Putin, in tutto questo non ha mosso un muscolo. Neanche per fermare l’avanzata della Brigata Wagner di Prigozhin. Ma - come dice la Cia si vede che dentro un po' soffre... 
«Per Putin suona un campanone d’allarme. L’utilizzo della Wagner e di eserciti mercenari tipo quello ceceno, con gli anni l’ha fatto entrare in contrasto con i corpi stessi dello Stato. È emblematico che un eroe di guerra come il generale Popov – nome di battaglia, “Spartaco” - si sia lamentato della gestione del conflitto; e l’abbia fatto attraverso le parole di sfogo di un altro noto generale della Duma. Tra l’altro, come spiegherà Putin - ora che l’ha sciolta la presenza della Wagner in Africa nei teatri per lui fondamentali?».
 

Sicché Putin come pensa ora di uscire dall’impasse (se ce n’è uno)? 
«Spera in una fase di resistenza lunga e nell’“impatto politico del tempo”: tra poco ci sono le elezioni, in Spagna, in Europa, negli Stati Uniti. Il paradosso è che un autocrate confidi nel cambio degli assetti politici dettati dalle elezioni, la forma più alta di democrazia».
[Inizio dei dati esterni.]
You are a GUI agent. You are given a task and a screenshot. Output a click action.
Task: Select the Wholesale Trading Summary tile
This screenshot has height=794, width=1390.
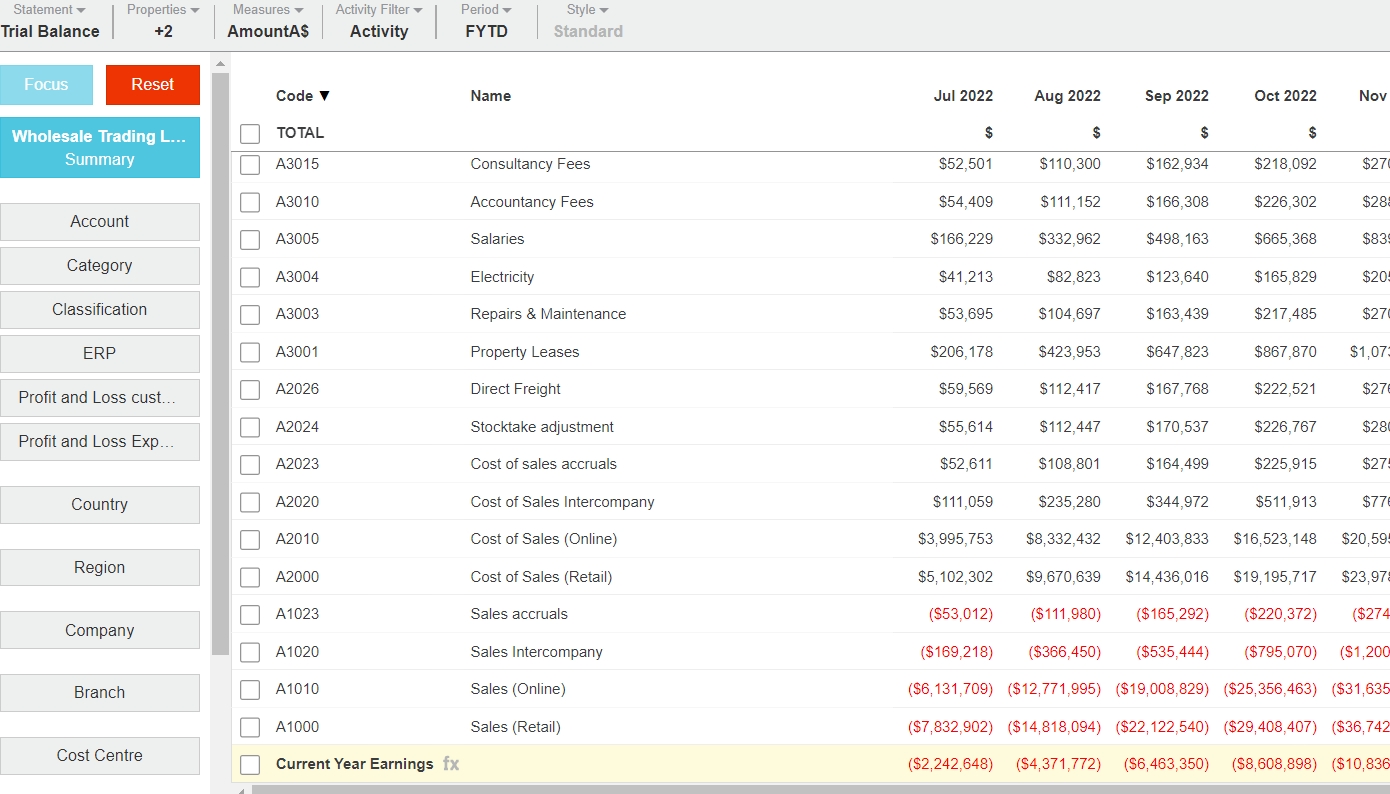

Poi c’è la Turchia di Erdogan che ha tenuto tutti sulle spine, tentando di barattare l’entrata della Svezia nella Nato (dopo la Finlandia) con quella di Ankara nell’Unione Europa. Ma gli hanno risposto picche. 
«La Turchia ha fatto un capolavoro politico diplomatico. Ha sostenuto sempre militarmente Kiev, ma non ha mai applicato le sanzioni contro Mosca, rendendosi così il mediatore perfetto, supplendo al ruolo dell’Europa. Anche e soprattutto nella gestione dei corridoi del grano (se ora saltasse l’accordo con la Russia la situazione sarebbe destabilizzante per tutta l’Africa).
Ed è questa legittimazione internazionale ad avergli fatto vincere le lezioni, nonostante la Turchia abbia l’economia distrutta, l’inflazione all’80% e lo strascico di una cattivissima gestione del terremoto. Le aggiungo: Erdogan probabilmente otterrà da Qatar, Emirati e Arabia un piano d’aiuti che varia dai 10 ai 40 miliardi...».
 

Perché secondo lei vera urgenza è fare entrare l’Ucraina nella Ue e non nella Nato? 
«Perchè psicologicamente sarebbe un toccasana di Kiev, sia in termini di tenuta democratica che di ricostruzione del territorio. E non essendoci alcun articolo 5 da applicare, non può essere inteso come un gesto offensivo, ma di salvaguardia. L’idea di un 38° parallelo, di avere una soluzione “coreana” nel cuore dell’Europa, sarebbe devastante».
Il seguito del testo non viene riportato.